In order to compensate for the change in NAA transmission frequency from 17.8 kHz to 24.0 kHz in 1983, panel (b) in Fig. 3 the time of the penultimate amplitude fade during sunrise has been converted to a time of sunrise at 71.5 km for 24.0 kHz signals. The timing measurements before 1983 typically gave 17.8 kHz fringe distances of ~1600 km at an altitude of 71.5 km, and these have been scaled by the ratio of the two frequencies to give an equivalent fringe distance along the path for 24.0 kHz. A similar calculation has been undertaken for data from 1986, where the only usable data archived during the 1980’s was from amplitude observations of the NSS transmitter (21.4 kHz, Annapolis, Maryland, 38°59′N, 76°27′W). Given the proximity in NAA and NSS transmitter locations, and the similarities in their great circle paths to Halley, the timing of the penultimate amplitude fade of NSS in 1986 was determined and the effective fringe distance from the transmitter scaled up to 24.0 kHz from 21.4 kHz.
Standard deviation errors of the timing measurements of all data point shown in panel 3(b) were calculated, converted into equivalent fringe distance from the transmitter at 71.5 km altitude, and plotted for each year plotted in the panel as a vertical black bar. Typically the standard error in the fringe distance is ~ ±20 km, with a few points having a range of ±50 km. In these latter cases, the large uncertainty comes from either having few points with which to determine the fade time on 28 November, or low timing resolution of the data loggers during that year.
A simple linear least squares fit to all data points in Fig. 3(b) suggests a decrease in the NAA fringe distance from ~2140 km in 1971 to 1980 km in 2016, or a contraction of the fringe pattern of ~3.6 km/yr. Given the sparse data available prior to 1990, and the complicating factor of a different transmission frequency before that as well, a separate linear fit is shown using only the data from 1990 onwards. The shorter period shows a contraction of the fringe pattern by 2.6 km/yr, which is consistent with a weaker shrinking over the last two solar cycles exhibited by LF daytime height trends18.

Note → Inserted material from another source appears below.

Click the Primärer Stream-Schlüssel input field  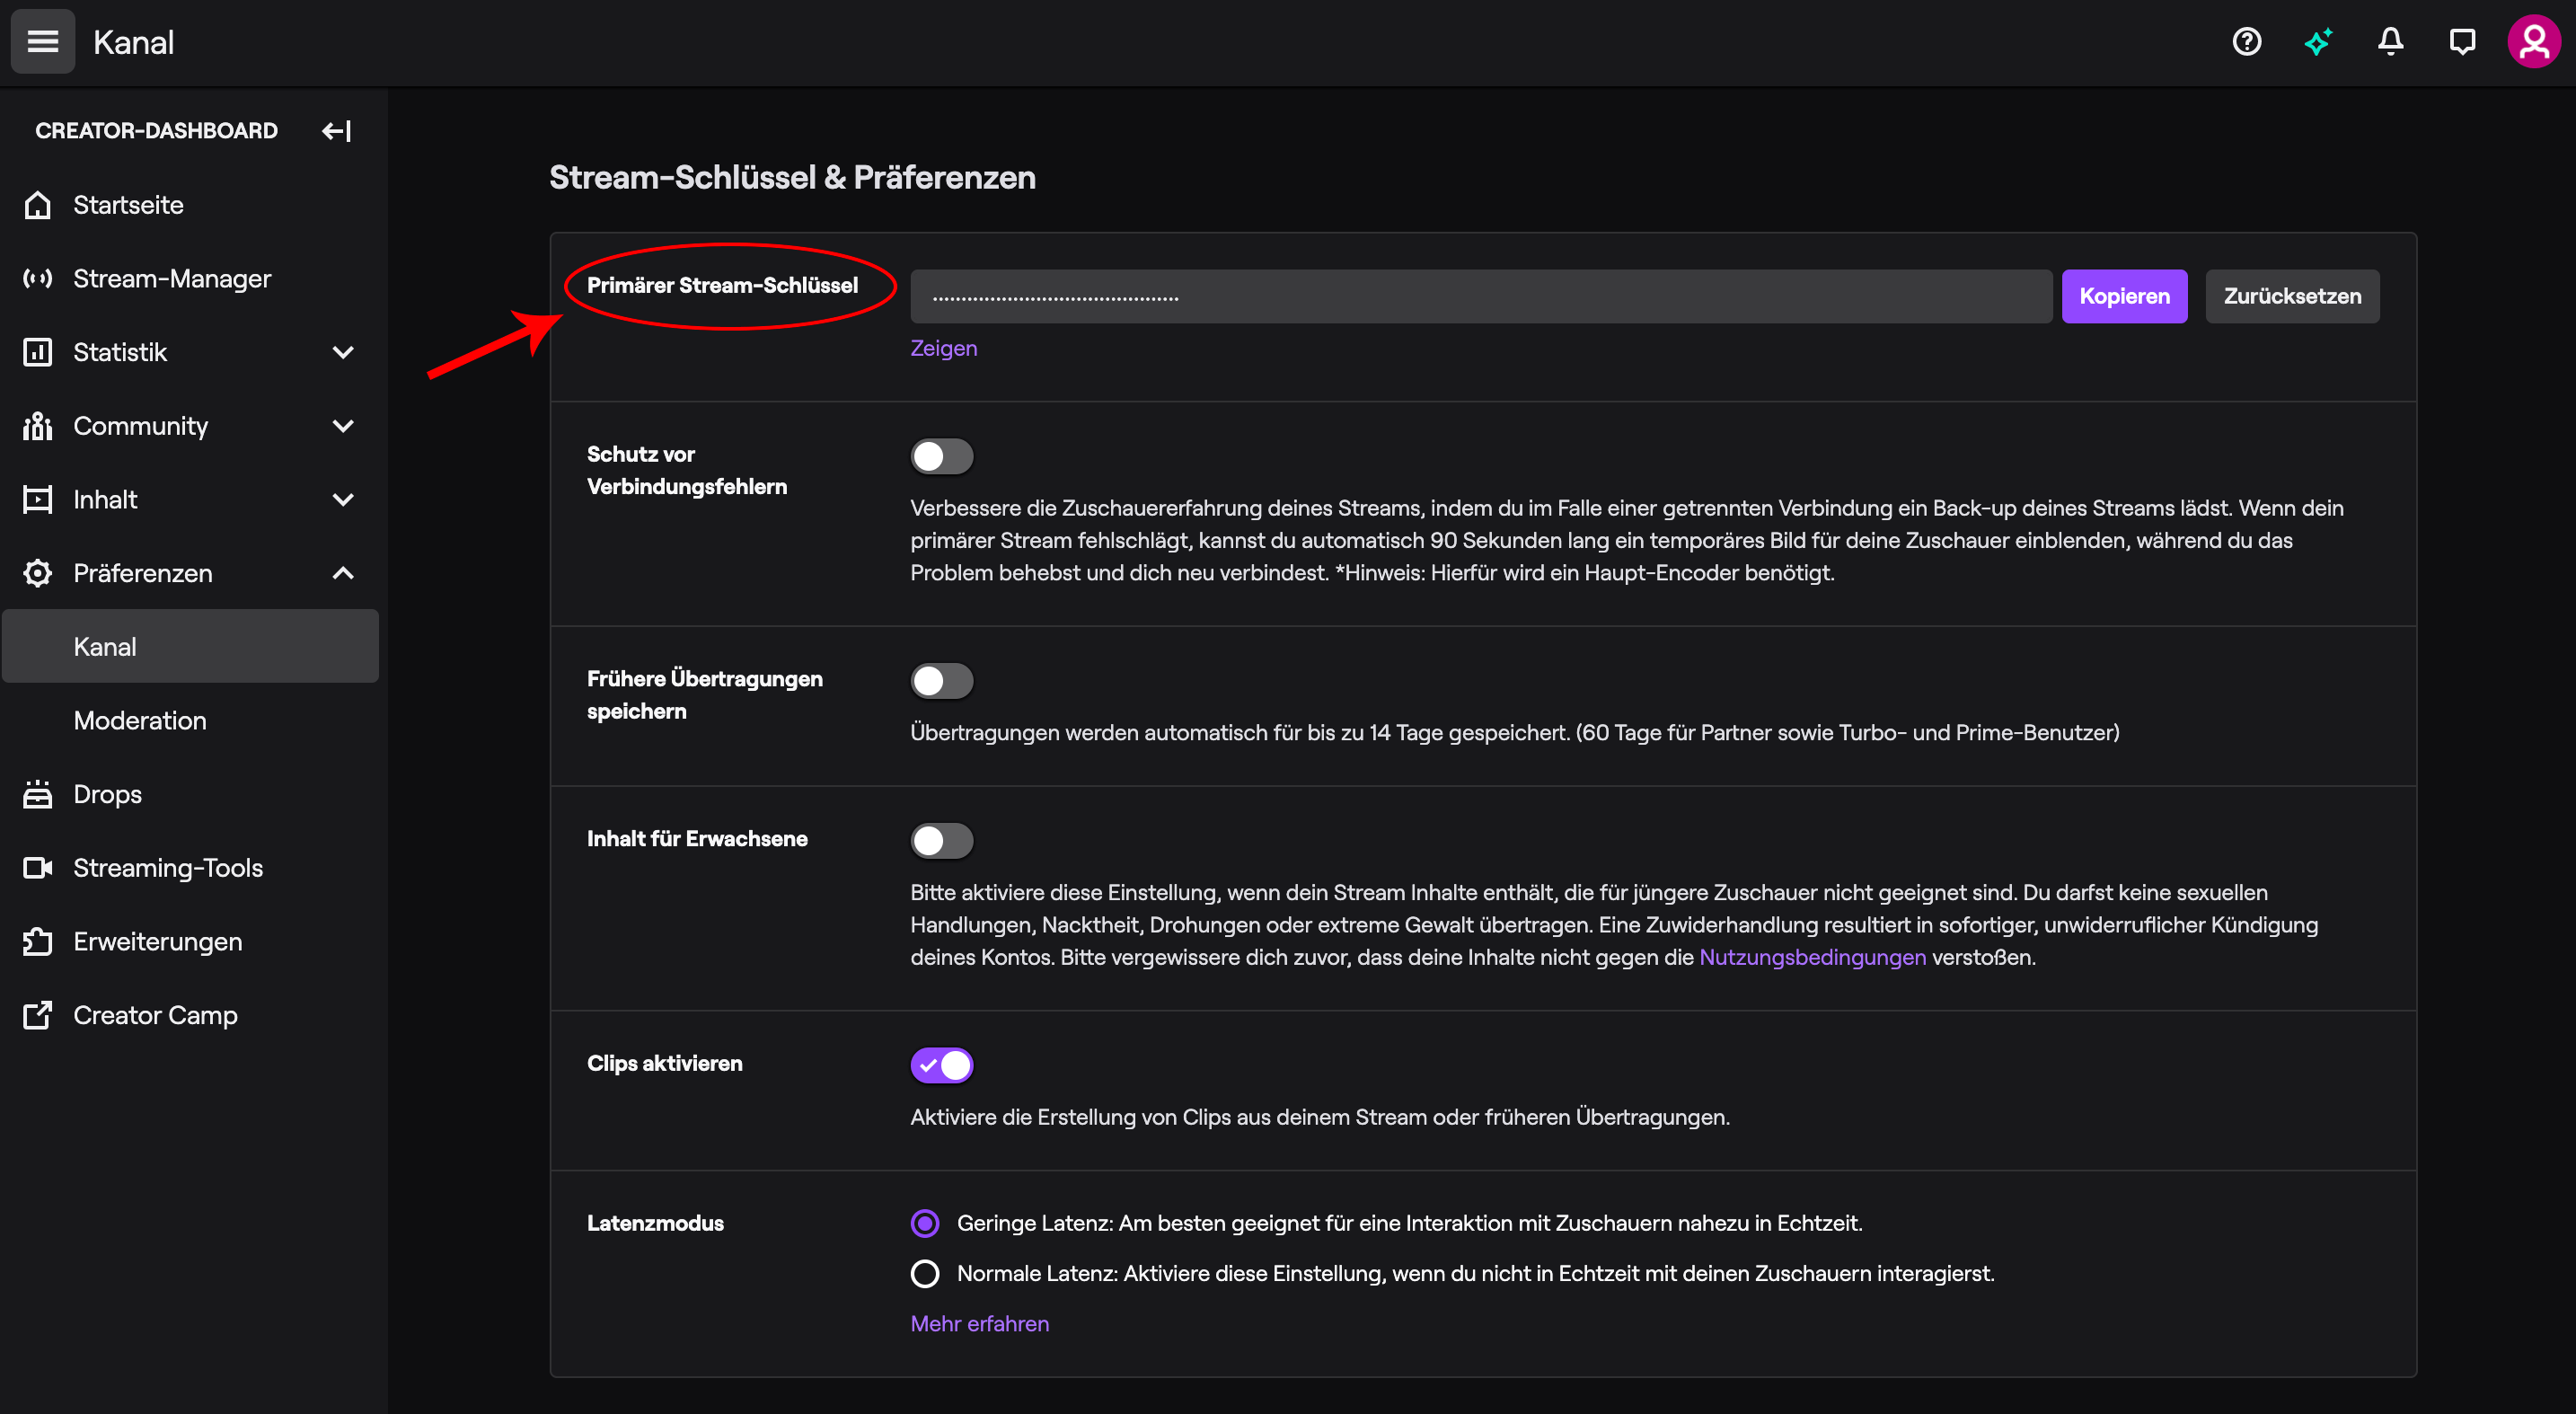(x=1479, y=296)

In Fig. 3(b) there is a large scatter about the best fit line, with some suggestion of an 11-year solar cycle influence because of the role of scattered Lyman-α and incident galactic cosmic rays on the nighttime D-region electron number density profiles24. This is consistent with potential solar cycle changes in mesopause temperature33. Systematic increases in fringe distance are observed during the declining phase of some solar cycles (e.g., 1992–1995, and 2012–2016). This solar cycle influence is investigated in Fig. 3(c) when the data points are separated into periods with low monthly average sunspot number (0–35), medium (36–75) and high (>75) solar activity, as given by the International Space Environmental Services (ISES) sunspot number for November in each year. As there were only three data points in the high solar activity category, spanning only 7 years, those results are not shown. The red data points are associated with low solar activity, while the blue data points are from medium activity periods. Standard errors bars are the same as in panel (b). The panel suggests that there is an outward expansion of the fringe pattern with decreasing solar flux, i.e., from medium levels of sunspot activity to low levels of sunspot activity, consistent with increasing LF phase height during solar declining periods18. Least squares fits are shown (red line for low activity, and blue line for medium solar activity). The results show that contractions of the NAA fringe pattern of ~4.7 km/yr occur during low solar activity periods, and ~4.4 km/yr during medium activity periods. The contraction of a mono-chromatic fringe pattern setup between two parallel reflective surfaces (ground and the ionosphere in this case) is consistent with a reduction of the distance between the surfaces34. Typically the change in fringe pattern with the quasi-11 year solar cycle is ~100 km, whereas the change over the whole dataset is ~200 km. This contrasts with a LF phase height decrease of ~0.6 km over 50 years, a solar cycle influence of ~1 km, and shorter-term fluctuations (such as the QBO) of ~0.1 km18. The VLF transmitter fringe pattern changes studied here are too sparse to resolve fluctuations associated with the QBO, although we note that these are likely to be in the order of 10% of the solar cycle influence18, and are therefore ~10 km here, i.e., within the errors bars shown in Fig. 3(a).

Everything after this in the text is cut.